This post is part of the On the Margin blog.
McDonald’s Corp. is the largest restaurant chain on the planet, in terms of revenue, and nobody else is particularly close.
In the U.S., the chain has 14,000 locations that average $2.5 million — one of the largest unit volumes in the quick-service restaurant business. Its total system sales are more than twice the second largest chain.
Given its low price point, McDonald’s serves a massive number of customers. Billions served indeed.
And yet, on Monday, yet another consumer survey put McDonald’s dead last.
The chain finished last among all limited-service chains, as well as all full service chains, in the American Customer Satisfaction Index released Monday. McDonald’s finished this poorly despite a 3-percent increase in its ACSI score. What’s more, it was five points below the next lowest chain, Jack in the Box.
This is not anything new. In our own Consumer Picks survey this spring, McDonald’s finished third from the bottom. Even in its seeming strength — value — the chain finished middle of the pack among chains rated.
It would be easy to use these results as a warning to McDonald’s that the chain has to fix its perception with consumers.
And, to be sure, finding a way to improve the overall perception of its menu probably is the best strategy for McDonald’s to generate more consistent sales growth. Yet its ubiquity probably means it will never rate high on many of these surveys.

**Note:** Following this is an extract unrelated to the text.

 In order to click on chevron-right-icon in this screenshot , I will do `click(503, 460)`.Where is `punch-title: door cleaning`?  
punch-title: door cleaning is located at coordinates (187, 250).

Consumer surveys can provide good insight into the views of chains by consumers. The direction of these surveys can point to the direction of a chain’s sales. “Customer satisfaction becomes a precursor with financial performance,” ACSI Managing Director David VanAmburg told me in an interview. “People who are not satisfied with the performance of their restaurant vote with their feet. Revenues start slipping, margins start slipping and investors take notice.”

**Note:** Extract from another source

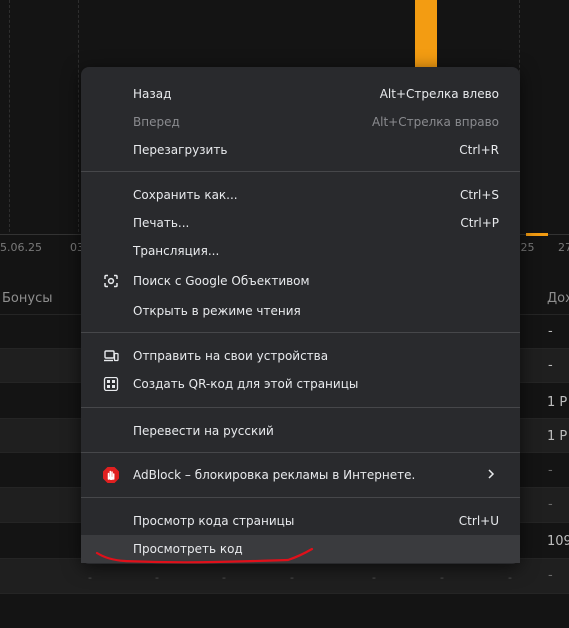 This screenshot has height=628, width=569. I want to click on menu-item-send-to-devices: Отправить на свои устройства, so click(300, 356).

Indeed, McDonald’s score this year increased 3 percent, in line with its sales improvement in the past couple of quarters.
At the same time, however, other issues can influence the views consumers have with certain chains. With Starbucks, consumers’ belief that the chain’s prices for coffee are too high has deflated its customer satisfaction score despite strong performance in recent years.
McDonald’s has to be doing something right. Even after three years of sales declines it remains a giant in an otherwise hotly competitive market. Customers clearly like its convenience or its value or its food or, most likely, some combination of the three.
But it also gets a lot of heat simply because it’s the biggest chain, and also because it’s the biggest quick-service restaurant. So people give it poor marks to reflect their general opinion of the sector.
The company also takes a lot of criticism aimed at the restaurant business as a whole. So, when labor activists want the business to pay workers more, they target McDonald’s first.
Of course, customers may also have some McDonald’s fatigue, and they may also be genuinely dissatisfied with what they get from the concept. But for now, at least, that disillusionment isn’t enough to put a dent in the chain’s dominant position in the US market.